1906 Lambert’s Landing, in St. Paul, Minnesota.

Evening Moonlite trips were for the young adult crowd. Without a liquor license, the steamboat allowed bottles of alcohol to be brought aboard, but non-alcoholic mixes, ice, and beer were turned away. The AVALON made a tidy profit selling mixes in the infamous glass bottles, and ice was peddled by the paper bucket-full; all for over-inflated prices. Burger was the only beer sold onboard.

The trips had all been orderly, for the most part, and the Watchmen only incarcerated but a few over-exuberant revelers in the gorilla cage jail behind the steam engines where the searing heat was certain to render the most inebriated guest the sobriety sought by the most ardent supporter of the temperance movement.

On a particular evening, Red Wilke, the First Mate in charge of the deck, that year, replacing Captain Clarke C. “Doc” Hawley while Doc was on the bigger DELTA QUEEN getting service time experience for an Unlimited Master’s License exam he was taking after the end of the season, ordered me to stay ashore during the Moonlite trip to be handy to catch, and tie-off, the lines when the AVALON came back from the ride; a normal procedure relished by the deckhand assigned the duty.

1937 Steamboat CAPITOL. “Lambert Landing, at that time, had a broad, flat, concrete esplanade between the river and the highway built not very high above the pool stage of the water.”

Lambert Landing, at that time, had a broad, flat, concrete esplanade between the river and the highway built not very high above the pool stage of the water. After catching the lines from ashore as the last turn was taken on the sternline, I stepped down onto the fantail of
the boat. As I did, the esplanade immediately turned green with shards of broken glass as countless Wagner soda bottles crashed onto the cement promenade where I was securing the lines only minutes before. Blackey-the-Watchman, his white shirt stained red with blood,
came dragging a battered man down the back steps toward the jail, yelled, as he passed, “Get up to the post office and call the police!”

The landing was full, by then, with people driven off the boat – some were fighting, but many others were struggling to get away from
the brawlers as fast as they could. Without a cap or uniform to identify me with the boat, it was easy to pass through the crowd and up the steep hill on Jackson Street to a coin-operated telephone inside the post office lobby.

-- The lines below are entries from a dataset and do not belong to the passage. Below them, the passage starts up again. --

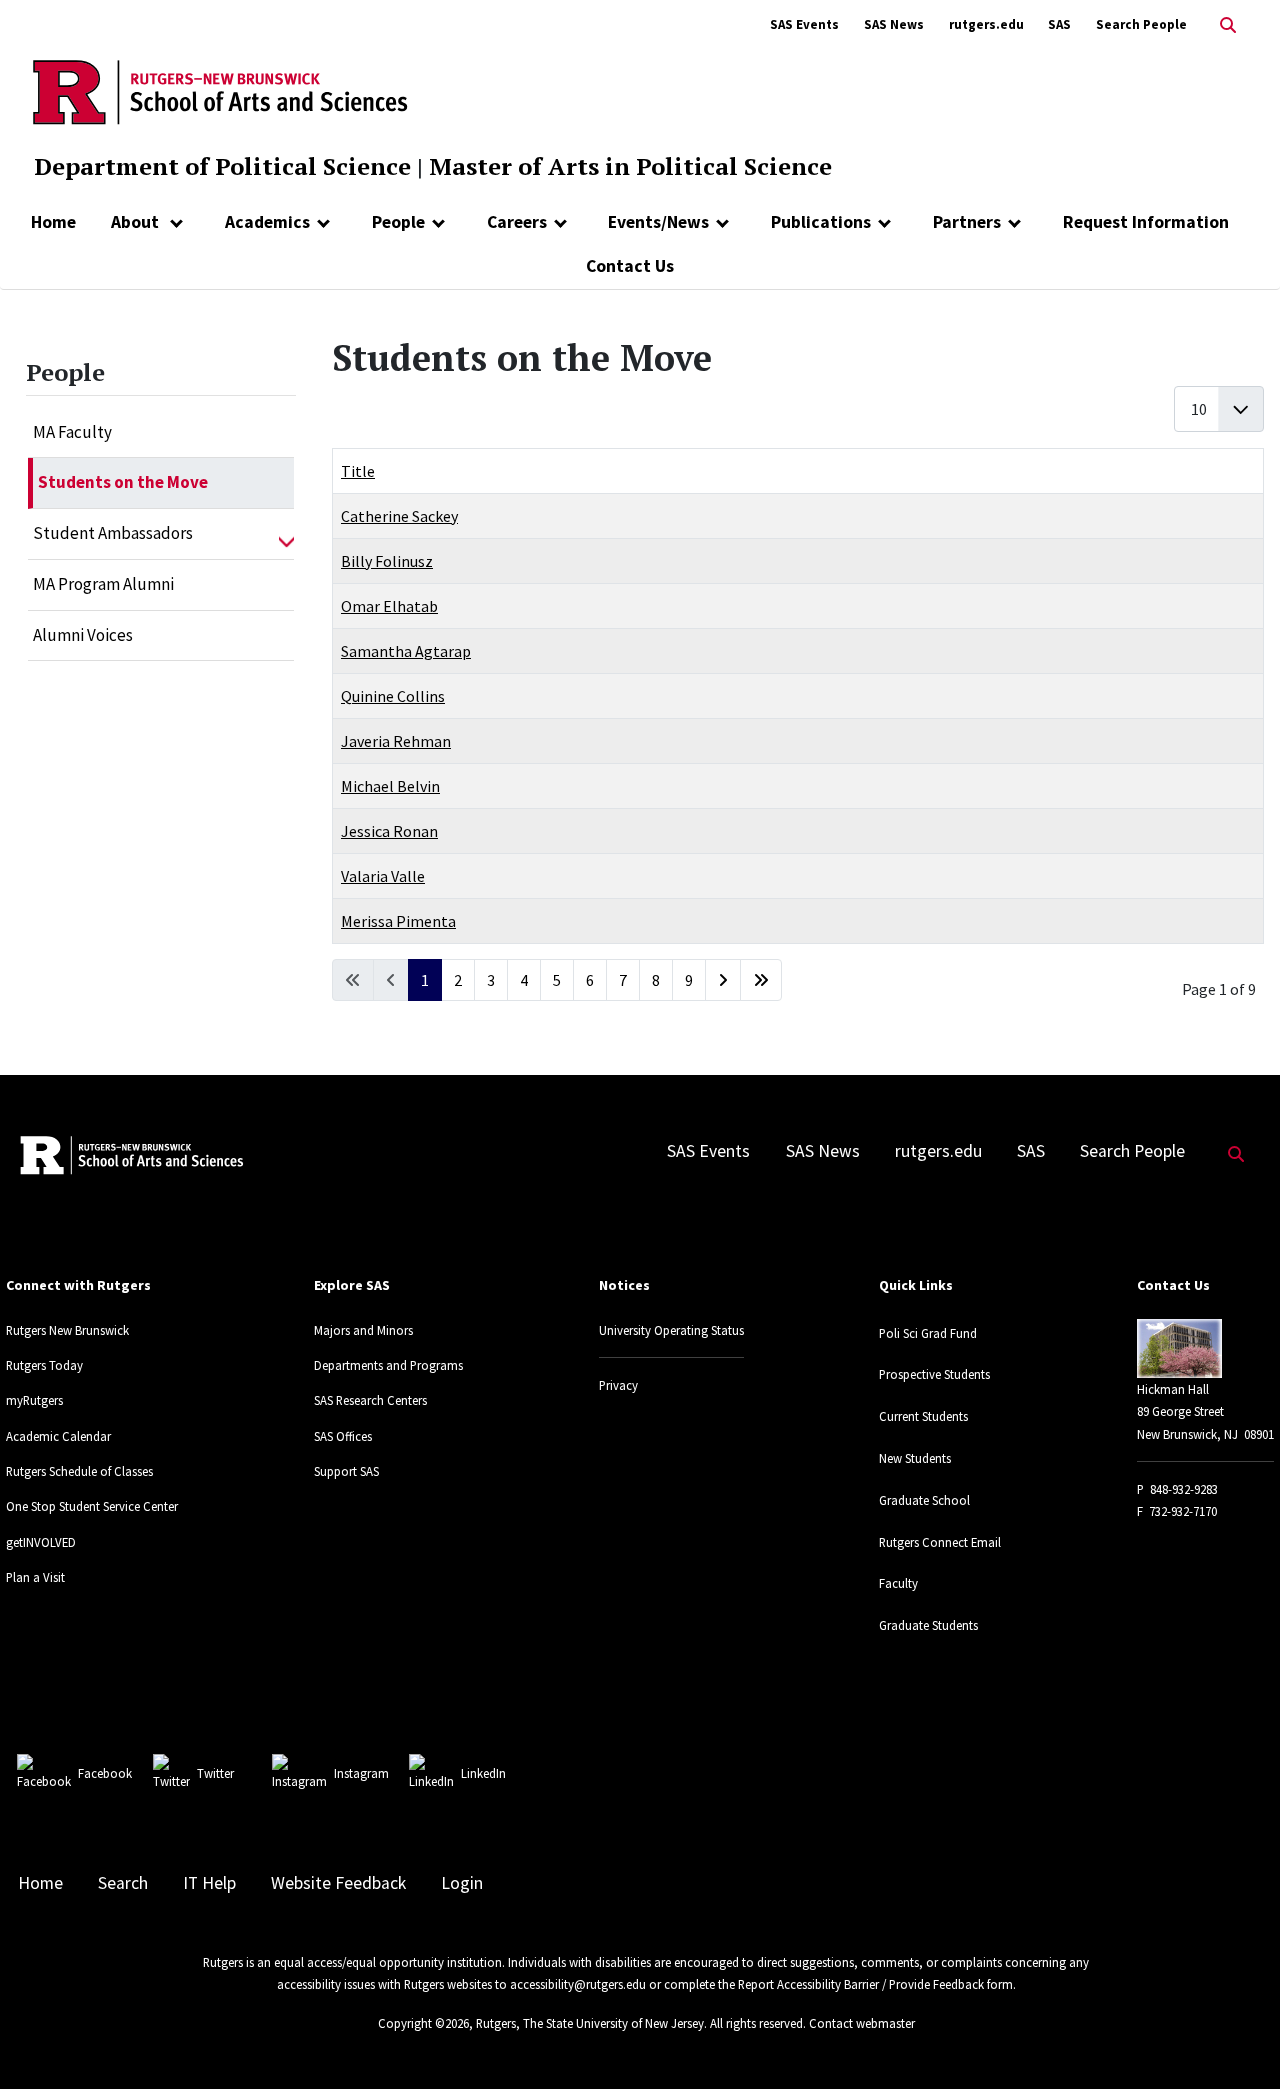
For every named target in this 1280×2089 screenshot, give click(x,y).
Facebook (105, 1773)
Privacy (618, 1385)
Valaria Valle (383, 876)
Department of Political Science (222, 166)
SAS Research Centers (370, 1400)
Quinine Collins (393, 696)
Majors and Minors (363, 1330)
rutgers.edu (986, 24)
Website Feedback (338, 1883)
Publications (821, 222)
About (137, 222)
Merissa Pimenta (398, 921)
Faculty (898, 1583)
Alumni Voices (83, 635)
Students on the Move (123, 482)
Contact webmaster (862, 2023)
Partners (967, 222)
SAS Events (804, 24)
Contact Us (630, 266)
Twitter (215, 1773)
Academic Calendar (58, 1436)
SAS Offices (343, 1436)
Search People (1141, 24)
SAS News (894, 24)
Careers (517, 222)
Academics (267, 222)
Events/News (658, 222)
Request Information (1146, 222)
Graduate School (924, 1500)
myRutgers (34, 1400)
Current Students (923, 1416)
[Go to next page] (723, 980)
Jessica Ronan (389, 831)
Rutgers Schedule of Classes (79, 1471)
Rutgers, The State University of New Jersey (590, 2023)
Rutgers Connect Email (940, 1542)
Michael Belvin (390, 786)
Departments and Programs (388, 1365)
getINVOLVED (41, 1542)
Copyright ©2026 (423, 2023)
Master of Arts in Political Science (630, 166)
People (398, 222)
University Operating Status (671, 1330)
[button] (286, 534)
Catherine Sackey (399, 516)
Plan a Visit (35, 1577)
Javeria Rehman (396, 741)
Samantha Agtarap (406, 651)
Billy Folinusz (387, 561)
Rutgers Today (44, 1365)
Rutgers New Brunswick (67, 1330)
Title (358, 471)
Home (53, 222)
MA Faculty (72, 432)
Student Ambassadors (113, 533)
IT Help (209, 1883)
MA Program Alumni (103, 584)
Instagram (361, 1773)
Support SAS (346, 1471)
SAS (1059, 24)
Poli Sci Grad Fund (928, 1333)
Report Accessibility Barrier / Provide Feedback (861, 1984)
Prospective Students (934, 1374)
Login (462, 1883)
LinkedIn (483, 1773)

Sirens quickly announced the arrival of the police, and following them were fire trucks, paddy wagons, and soon, ambulances appeared to haul off the wounded. Returning to the landing, I easily slipped back aboard by way of the fantail and onto the boat. By then, all combatants were off the boat and landward. The crew was found on the roof, watching, as the battle raged on a safe distance away. For the first time, I witnessed police dogs in action as firemen manning hoses were blasting streams of water against the battling crowd.

“Lake Pepin, a naturally-occurring lake, is the widest part of the Mississippi River undammed by the hand of man.”

The next night, a report of the violent struggle that started on the AVALON was broadcast on the Huntley-Brinkley Report, the NBC television network’s flagship evening news program. Everyone in America, including my parents, watched as they sat down to their evening meal. As soon as the AVALON office opened the next morning, my father phoned and demanded my return home, but after assurances that I had survived unhurt, and with the confidence of getting Captain Wagner to promise he would “look out for my safety,” my folks let the issue drop.

A few days later, the AVALON departed St. Paul, much to the relief of the officers, crew, and the St. Paul community. The boat received the blame for the riot that was later found to have been an opportunity for rival gangs to rumble, but whatever was said about the origin of the commotion, plunging tickets sales spoke the loudest. So, early of a morning, the AVALON slipped the bonds that bound it to Lambert’s Landing and headed down the Mississippi toward the St. Croix River.

Wearing a circular Detex watchclock hanging from a leather strap slung around his neck, Harold Donelson, the Night Watchman, patrolled the AVALON from 10 p.m. to 6 a.m. He doubled on the dance floor when rides overlapped the hours he was on the lookout for fires and other abnormal occurrences that presented a danger to the boat and crew during those late hours when most of the company was sleeping.

AVALON at Cape – “The AVALON was the last tramp excursion boat”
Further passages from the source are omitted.